The chart below demonstrates how prepared African states are based on infrastructure, human capital, technological innovation, and legal frameworks.

One of Africa’s biggest challenges is accessing data, says South African-based media and internet policy expert Guy Berger – especially data on social media platforms. He points to the African Commission on Human and Peoples’ Rights’ recent adoption of an African Alliance for Access to Data resolution to allow more scrutiny over how social media platforms in particular work.

‘In Africa and South Africa, we would be naïve to treat AI as tech on its own and not consider where it is coming from, particularly with so much coming from the US,’ says Berger. ‘We cannot sit here in Africa and assume the AI tools we can access are neutral. These tools in both their foundation models and applications have a linguistic bias, algorithmic bias and cultural bias.’

AI technology requires access to vast troves of training data. That training data must reflect the geography and context in which the technology is being used. But much of the data behind AI is generated outside of Africa, so governments, universities, etc. should help facilitate that by pushing for data access and supporting local innovation to enable relevant AI to be developed.

Increasingly, some AI applications are considered problematic to democratic principles as they are used to support so-called information operations.

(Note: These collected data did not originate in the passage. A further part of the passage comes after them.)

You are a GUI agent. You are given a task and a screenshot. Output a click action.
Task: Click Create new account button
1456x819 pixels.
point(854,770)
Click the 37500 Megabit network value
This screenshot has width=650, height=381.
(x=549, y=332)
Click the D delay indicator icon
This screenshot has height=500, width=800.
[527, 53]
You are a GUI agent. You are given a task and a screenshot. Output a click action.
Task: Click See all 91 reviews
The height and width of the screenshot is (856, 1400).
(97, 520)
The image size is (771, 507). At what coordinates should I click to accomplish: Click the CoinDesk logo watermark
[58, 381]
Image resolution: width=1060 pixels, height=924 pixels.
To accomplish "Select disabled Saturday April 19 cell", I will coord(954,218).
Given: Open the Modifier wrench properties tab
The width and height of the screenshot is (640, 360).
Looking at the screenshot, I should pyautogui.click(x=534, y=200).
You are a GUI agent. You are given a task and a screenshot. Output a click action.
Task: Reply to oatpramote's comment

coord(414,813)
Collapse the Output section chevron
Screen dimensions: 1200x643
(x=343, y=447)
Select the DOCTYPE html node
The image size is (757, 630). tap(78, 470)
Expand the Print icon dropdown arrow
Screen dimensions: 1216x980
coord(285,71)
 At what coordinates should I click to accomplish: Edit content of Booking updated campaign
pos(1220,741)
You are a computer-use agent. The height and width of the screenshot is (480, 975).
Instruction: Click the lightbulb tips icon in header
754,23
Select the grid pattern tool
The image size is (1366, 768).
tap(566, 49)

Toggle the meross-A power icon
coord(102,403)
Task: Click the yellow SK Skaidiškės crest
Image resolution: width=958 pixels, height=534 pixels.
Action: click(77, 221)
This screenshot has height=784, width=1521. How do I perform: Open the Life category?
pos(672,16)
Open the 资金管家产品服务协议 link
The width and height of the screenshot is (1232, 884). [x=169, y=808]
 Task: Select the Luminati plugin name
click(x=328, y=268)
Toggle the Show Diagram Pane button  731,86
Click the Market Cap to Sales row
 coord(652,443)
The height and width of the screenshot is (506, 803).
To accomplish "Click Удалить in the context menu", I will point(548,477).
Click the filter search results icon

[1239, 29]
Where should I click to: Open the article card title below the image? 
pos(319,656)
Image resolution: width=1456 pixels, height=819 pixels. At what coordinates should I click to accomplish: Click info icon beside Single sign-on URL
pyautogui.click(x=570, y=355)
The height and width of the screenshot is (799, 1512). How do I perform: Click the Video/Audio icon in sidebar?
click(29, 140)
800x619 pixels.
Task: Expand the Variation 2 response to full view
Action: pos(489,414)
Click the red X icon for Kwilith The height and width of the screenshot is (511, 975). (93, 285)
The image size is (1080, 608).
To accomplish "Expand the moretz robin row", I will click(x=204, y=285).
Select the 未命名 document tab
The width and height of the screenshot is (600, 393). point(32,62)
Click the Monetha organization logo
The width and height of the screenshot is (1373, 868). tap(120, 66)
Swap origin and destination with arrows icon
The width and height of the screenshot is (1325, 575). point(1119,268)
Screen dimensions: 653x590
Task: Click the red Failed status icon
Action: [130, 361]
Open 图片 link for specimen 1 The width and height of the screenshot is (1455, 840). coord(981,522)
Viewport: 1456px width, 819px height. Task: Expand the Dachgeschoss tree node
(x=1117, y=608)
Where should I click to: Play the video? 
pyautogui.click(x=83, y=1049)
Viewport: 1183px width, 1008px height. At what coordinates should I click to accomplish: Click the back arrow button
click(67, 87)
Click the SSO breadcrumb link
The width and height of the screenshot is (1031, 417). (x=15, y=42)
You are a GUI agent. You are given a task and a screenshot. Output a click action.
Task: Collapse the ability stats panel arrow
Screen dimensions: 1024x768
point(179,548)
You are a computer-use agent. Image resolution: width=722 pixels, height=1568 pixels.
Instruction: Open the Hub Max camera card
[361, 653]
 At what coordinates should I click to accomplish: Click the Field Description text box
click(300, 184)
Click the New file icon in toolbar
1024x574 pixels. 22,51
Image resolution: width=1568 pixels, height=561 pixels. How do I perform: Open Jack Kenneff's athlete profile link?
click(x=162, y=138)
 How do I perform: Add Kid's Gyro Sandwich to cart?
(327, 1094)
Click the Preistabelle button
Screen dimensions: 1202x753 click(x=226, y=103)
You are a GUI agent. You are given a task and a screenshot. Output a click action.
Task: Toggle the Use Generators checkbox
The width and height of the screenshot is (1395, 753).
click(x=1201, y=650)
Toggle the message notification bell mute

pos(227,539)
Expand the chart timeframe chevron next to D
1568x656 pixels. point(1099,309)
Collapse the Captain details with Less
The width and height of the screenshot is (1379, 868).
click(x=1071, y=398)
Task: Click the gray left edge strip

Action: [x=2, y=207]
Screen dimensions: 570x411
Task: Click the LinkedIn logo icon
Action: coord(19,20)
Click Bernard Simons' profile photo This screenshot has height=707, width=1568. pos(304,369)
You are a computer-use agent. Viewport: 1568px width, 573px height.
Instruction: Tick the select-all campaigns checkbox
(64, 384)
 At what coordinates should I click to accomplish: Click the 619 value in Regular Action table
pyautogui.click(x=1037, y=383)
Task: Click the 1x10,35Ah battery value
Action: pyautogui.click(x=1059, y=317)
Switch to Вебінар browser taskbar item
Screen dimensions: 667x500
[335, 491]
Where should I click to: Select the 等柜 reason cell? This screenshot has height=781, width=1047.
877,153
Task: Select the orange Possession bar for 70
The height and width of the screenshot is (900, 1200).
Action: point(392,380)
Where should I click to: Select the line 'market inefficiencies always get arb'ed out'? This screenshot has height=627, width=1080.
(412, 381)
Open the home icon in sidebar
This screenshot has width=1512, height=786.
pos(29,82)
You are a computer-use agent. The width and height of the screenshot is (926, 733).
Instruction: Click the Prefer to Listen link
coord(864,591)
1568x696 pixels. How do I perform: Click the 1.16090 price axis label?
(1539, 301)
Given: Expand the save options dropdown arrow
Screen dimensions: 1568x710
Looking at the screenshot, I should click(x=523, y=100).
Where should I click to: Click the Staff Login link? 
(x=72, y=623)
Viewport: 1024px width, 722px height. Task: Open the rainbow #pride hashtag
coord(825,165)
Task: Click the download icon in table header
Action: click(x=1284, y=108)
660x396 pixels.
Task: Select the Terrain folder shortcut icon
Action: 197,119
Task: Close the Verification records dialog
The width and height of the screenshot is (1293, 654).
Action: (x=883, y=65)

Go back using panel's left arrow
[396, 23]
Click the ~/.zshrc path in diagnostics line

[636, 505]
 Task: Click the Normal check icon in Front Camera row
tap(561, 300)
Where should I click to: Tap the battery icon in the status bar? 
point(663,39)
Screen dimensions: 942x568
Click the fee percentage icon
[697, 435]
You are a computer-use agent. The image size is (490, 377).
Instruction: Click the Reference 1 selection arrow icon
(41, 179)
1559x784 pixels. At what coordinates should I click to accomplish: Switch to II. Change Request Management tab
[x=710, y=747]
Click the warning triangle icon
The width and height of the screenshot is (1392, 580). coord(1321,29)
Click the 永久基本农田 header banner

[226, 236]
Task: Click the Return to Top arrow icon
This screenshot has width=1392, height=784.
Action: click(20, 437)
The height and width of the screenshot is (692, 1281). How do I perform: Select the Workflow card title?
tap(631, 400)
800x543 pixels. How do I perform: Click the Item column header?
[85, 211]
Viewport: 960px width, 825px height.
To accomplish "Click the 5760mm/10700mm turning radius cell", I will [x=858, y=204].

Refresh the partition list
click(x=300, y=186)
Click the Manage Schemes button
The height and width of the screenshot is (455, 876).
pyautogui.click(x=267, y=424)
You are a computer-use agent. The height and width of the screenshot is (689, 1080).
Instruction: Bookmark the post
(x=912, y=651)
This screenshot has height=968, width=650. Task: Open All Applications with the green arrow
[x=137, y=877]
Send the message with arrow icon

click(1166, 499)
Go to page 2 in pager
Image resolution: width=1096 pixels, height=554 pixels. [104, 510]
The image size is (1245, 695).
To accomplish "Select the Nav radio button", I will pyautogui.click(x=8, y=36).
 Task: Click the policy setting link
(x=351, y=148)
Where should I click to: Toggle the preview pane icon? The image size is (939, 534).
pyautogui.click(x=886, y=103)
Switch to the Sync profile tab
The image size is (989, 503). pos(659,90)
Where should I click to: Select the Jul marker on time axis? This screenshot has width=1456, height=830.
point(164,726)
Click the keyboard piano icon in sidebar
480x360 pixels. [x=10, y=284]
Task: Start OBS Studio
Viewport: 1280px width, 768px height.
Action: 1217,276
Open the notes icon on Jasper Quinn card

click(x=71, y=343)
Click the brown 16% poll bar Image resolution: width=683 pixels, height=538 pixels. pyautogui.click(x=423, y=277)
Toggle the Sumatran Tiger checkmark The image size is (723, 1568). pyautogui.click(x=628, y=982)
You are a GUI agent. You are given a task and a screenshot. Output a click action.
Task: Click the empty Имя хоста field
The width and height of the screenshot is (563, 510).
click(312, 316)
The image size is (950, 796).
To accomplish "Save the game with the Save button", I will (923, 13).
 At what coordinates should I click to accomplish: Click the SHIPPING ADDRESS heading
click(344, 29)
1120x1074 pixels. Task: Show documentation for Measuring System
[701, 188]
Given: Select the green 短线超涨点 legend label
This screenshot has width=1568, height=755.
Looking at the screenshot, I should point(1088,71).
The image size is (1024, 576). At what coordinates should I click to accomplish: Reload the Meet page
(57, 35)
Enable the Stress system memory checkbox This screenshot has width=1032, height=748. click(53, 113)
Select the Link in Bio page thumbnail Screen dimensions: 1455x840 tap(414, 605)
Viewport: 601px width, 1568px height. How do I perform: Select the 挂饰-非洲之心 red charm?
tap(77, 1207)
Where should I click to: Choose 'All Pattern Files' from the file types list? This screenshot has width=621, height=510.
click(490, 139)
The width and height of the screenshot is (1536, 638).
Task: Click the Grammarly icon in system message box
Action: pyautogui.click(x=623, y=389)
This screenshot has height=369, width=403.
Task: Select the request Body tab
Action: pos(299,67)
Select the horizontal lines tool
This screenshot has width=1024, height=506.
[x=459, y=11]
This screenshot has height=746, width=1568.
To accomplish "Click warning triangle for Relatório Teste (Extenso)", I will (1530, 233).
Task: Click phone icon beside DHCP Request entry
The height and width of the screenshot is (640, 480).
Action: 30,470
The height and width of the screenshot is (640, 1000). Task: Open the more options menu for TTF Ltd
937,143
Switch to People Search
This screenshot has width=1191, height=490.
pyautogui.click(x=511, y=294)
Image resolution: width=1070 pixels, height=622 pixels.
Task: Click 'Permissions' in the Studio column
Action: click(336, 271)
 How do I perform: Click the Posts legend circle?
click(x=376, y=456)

Amani Africa recently reported that alongside AI’s benefits for peacebuilding is the use of deepfakes to impersonate political figures to propagate false information, posing existential risks to fragile states.

In Sudan, for example, AI-generated voice recordings purported to be those of a military leader ordering civilian killings, viewed by hundreds of thousands of accounts on social media platforms, could have real-world consequences.